### Document
>> BEGIN

UW-Macrostrat / macrostrat

A geological data platform for exploration, integration, and analysis
Apache License 2.0
4 stars 1 forks source link

Schema integration for xDD connections #93

Closed davenquinn closed 1 month ago

davenquinn commented 2 months ago

Starting point to address the schema and management elements of #90, to support

davenquinn commented 2 months ago

This includes migration to the macrostrat_xdd schema, and an overall simpler table design. Major changes include:

There are a few inconsistencies remaining to be addressed

sarda-devesh commented 2 months ago

A couple of thoughts and questions about the updated schema:

davenquinn commented 2 months ago

@sarda-devesh to respond to these points in order:

  1. I am fine with either using an integer or the string representation of the type field — whatever is easier to set. In fact I almost made this change but held back from it. Happy to go this direction if you want.
  2. The citation field is just a JSONB extracted directly from the xDD articles API as such: https://github.com/UW-Macrostrat/macrostrat/blob/8788509f7acea2a07905e918213b29a2a8014edd/cli/macrostrat/cli/subsystems/knowledge_graph/__init__.py#L23. It would be ideal if this citation caching happened up front (in your API) rather than as a separate step.
  3. Yes, this is one of the major remaining issues with the current design. ideally the source_text model will be independent of an individual model run. I think this key is superfluous now, but we should probably delete it outright.
  4. That could work, but let me think a bit more about this as I do some UI prototyping
sarda-devesh commented 2 months ago
  1. I think this might be helpful if we want to add more types or potentially support if we want to have more fine grained definitions for these types.
  2. I can update my server to effectively perform the cache_instruction() for each new article that it sees
  3. I also think doing so might reveal if we are missing any additional metadata to represent a "unique piece of text"

>> END

### Requests
**a)** In the xDD schema integration thread, which schema does the migration described in the second comment move to?
**b)** Write the next part of the xDD schema integration thread, picking up after its last comment.

Dataset entries
>> BEGIN

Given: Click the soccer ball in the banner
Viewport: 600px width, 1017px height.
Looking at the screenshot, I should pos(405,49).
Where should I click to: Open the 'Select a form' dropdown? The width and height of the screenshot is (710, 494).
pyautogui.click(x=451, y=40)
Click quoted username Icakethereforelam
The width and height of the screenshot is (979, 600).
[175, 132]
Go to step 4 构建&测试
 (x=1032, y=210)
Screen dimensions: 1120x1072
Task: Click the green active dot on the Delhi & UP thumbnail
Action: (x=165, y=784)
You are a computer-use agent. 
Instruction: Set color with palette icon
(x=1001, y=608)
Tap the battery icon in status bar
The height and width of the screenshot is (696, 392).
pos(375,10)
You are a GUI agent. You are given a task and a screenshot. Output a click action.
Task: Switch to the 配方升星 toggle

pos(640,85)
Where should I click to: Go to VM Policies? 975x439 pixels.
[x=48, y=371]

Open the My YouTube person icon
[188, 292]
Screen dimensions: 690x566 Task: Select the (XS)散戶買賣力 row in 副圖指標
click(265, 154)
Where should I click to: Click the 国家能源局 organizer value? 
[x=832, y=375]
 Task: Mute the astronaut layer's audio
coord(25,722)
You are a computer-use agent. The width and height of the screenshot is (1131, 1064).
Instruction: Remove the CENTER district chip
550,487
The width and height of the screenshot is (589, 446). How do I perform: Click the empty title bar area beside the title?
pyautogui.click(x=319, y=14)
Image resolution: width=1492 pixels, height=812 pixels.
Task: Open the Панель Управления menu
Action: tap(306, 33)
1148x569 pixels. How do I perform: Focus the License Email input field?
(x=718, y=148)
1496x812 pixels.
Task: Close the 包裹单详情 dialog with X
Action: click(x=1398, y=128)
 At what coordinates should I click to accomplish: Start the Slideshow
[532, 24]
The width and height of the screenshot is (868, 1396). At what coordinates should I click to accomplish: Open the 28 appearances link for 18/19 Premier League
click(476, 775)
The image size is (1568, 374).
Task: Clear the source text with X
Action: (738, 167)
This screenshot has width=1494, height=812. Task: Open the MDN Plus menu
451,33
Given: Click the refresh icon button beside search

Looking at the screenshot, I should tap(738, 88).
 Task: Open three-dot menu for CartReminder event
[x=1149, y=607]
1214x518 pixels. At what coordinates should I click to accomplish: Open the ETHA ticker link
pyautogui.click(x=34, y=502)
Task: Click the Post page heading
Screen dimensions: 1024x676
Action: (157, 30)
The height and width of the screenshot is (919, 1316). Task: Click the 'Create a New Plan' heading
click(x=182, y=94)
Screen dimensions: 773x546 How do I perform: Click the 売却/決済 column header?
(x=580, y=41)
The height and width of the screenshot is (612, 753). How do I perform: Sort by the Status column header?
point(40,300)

>> END

### Responses per task
**a)** The macrostrat_xdd schema.

**b)**
  4. Finally, I don't have read/write permissions to the entity_type, relationship_type, and publication tables
davenquinn commented 2 months ago

@sarda-devesh some additional complexities to think about with user feedback:

  1. we want users to be able to provide feedback on individual entities
  2. we want the "validated entities" to be linked back to the non-validated model output that they are based on.

I think this could be accomplished by each entity and relationship having a superseded_by field that references itself. We would need ways to mark an entity/relationship as deleted without replacing it. And of course that action (deletion or updating) would need to be tied to a changeset_id (maybe the extended model_run field you propose?) with a timestamp and username.

davenquinn commented 2 months ago

maybe the model_run field should be renamed entity_set as such:

CREATE TABLE entity_set (
   id,
  user_id,
  model_version,
  timestamp,
  CHECK user_id IS NOT NULL OR model_version IS NOT NULL
);

I think this is similar to what you were proposing/

sarda-devesh commented 2 months ago

In that case, I think that the superseded_by field makes sense as it allows us to build a chain of updates for a relationship/entitity, which we can easily traverse to build a training dataset to fine-tune the models.

Yeah - I was thinking that changset_id can just be represented by a "user run"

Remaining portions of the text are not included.